3.-Mais outre ces installations stratégiques, cet espace étant désertique, cette énergie permet la production de l'eau à travers les unités de dessalement avec des impacts sur l'environnement, rendant urgent l'utilisation d'énergies renouvelables
Aussi, la dépendance extrême de l'eau douce au Moyen-Orient, constitue une vulnérabilité stratégique, rendant ces infrastructures cibles potentielles alors qu'elles sont des facteurs déterminants pour les économies des pays de la région. C'est que les pays du Golfe dépendent de manière critique du dessalement pour plus de 70% à 90% de leur eau potable : 90% au Koweït, le Qatar dépend à 99 % du dessalement pour alimenter sa population, de même que le Koweït, où ce chiffre atteint 90 %, l'Arabie saoudite 70 %, les Emirats arabes unis, au deuxième rang derrière leur voisin saoudien, où cette technologie fournit 42% des besoins. L'Iran possède également des unités de dessalement d'eau de mer, notamment situées le long de ses zones côtières, dont certaines ont récemment fait l'objet d'une attention particulière dans le contexte géopolitique actuel. Ainsi, le 8 mars 2026, Bahreïn a accusé Téhéran d'une attaque de drones sur une unité de dessalement d'eau de mer tandis que l'Iran a dénoncé une frappe similaire sur l'Ile de Geshm, ces attaques menaçant les fondements du modèle de développement de la région avec des impacts sanitaires et alimentaires. Pour les plus grandes usines de dessalement au Moyen-Orient en fonction de leur capacité et coût, nous avons : – Ras Al Khair, Arabie saoudite : 2.998.000 m3/jour 7,2 milliards de dollars, elle est communément considéré comme le poids lourd du dessalement au monde est un projet hybride qui utilise à la fois les technologies de flash thermique à plusieurs étages (MSF) et d'osmose inverse (RO). Situé à 75 km au nord-ouest de Jubail et desservant Riyad :
– L'usine de Djebel Ali Emiraties de 2.228.000 m3 jour 3 milliards de dollars.
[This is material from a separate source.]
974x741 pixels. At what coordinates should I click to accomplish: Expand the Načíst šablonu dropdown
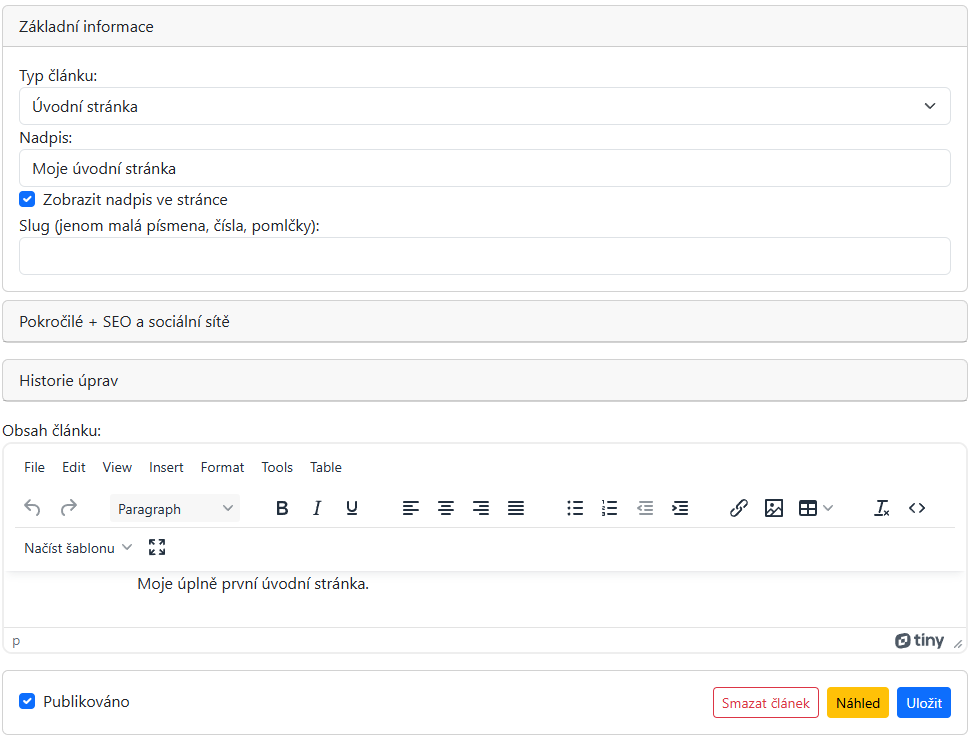pyautogui.click(x=78, y=548)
– L'usine de Fujaïrah Emirats 1.045.361 mètres cubes jour entre 650/700 millions de dollars.
– l'usine de Taweelah Emiraties 909.200 millions de mètres cubes jour 874 millions de dollars.
– La Compagnie des eaux et de l'électricité de Jubail Arabie Saoudite 800.000 mètres cubes jour coût entre 800 et 1000 millions de dollars.
– L'usine d'Umm Al Quwain Emiraties 681.000 millions de mètres cubes jour coût 797 millions de dollars.
– L'usine de Sorek Israël 640.000 mètres cubes jour coût 489 millions de dUsine de Shuaiba Arabie Saoudite 600.000 millions de mètres cubes jour avec un coût de 821 millions de dollars.
En conclusion, afin d'éviter des tensions énergétiques de grande ampleur, aucun pays n'a intérêt à une généralisation du conflit au Moyen-Orient : ni les pays du Golfe, ni l'Iran qui a besoin de ressources financières du fait de vives tensions sociales internes, ni les grandes puissances dont la Chine qui pourrait être une des clefs du déblocage de cette guerre en faisant pression sur l'Iran, l'un des plus gros importateurs d'hydrocarbures, ni les USA. du fait que les grandes compagnies américaines sont présentes dans la région.